▸ **Task prompt**:
Go over the listing that follows and work out how many lines have the string "each"; reply with the number by itself.

◆ ◆ ◆

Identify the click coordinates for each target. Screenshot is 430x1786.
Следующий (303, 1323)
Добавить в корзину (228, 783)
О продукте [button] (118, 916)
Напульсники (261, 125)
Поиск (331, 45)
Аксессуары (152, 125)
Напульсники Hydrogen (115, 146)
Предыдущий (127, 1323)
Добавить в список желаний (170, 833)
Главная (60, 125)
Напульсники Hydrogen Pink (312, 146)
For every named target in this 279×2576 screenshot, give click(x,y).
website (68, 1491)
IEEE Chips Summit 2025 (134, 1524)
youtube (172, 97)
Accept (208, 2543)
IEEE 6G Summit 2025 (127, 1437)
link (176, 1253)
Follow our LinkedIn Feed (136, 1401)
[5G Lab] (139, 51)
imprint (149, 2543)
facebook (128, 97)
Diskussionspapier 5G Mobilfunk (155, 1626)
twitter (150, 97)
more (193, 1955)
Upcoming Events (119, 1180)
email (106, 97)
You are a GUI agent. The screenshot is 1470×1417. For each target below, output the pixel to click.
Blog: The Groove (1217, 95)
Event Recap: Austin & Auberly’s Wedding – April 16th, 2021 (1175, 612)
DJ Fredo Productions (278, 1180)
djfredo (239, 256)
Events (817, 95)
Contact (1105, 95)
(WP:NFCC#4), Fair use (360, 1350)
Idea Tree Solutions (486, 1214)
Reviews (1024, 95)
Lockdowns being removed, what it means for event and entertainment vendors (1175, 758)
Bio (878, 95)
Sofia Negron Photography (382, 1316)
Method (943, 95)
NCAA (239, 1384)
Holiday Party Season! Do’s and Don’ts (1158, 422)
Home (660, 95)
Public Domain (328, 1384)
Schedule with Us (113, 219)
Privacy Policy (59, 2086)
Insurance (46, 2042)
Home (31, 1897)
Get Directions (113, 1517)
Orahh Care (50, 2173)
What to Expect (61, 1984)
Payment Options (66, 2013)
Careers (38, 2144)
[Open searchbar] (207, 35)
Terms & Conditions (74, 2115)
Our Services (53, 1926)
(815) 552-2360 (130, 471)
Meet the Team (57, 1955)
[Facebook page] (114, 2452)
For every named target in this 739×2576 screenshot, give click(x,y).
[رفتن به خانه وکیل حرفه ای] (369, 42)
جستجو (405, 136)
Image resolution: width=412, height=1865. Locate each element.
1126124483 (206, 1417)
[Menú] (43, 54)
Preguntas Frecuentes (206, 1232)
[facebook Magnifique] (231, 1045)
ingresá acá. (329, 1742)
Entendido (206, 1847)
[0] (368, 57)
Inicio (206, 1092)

◆ ◆ ◆

▸ **Result of this exercise**:
3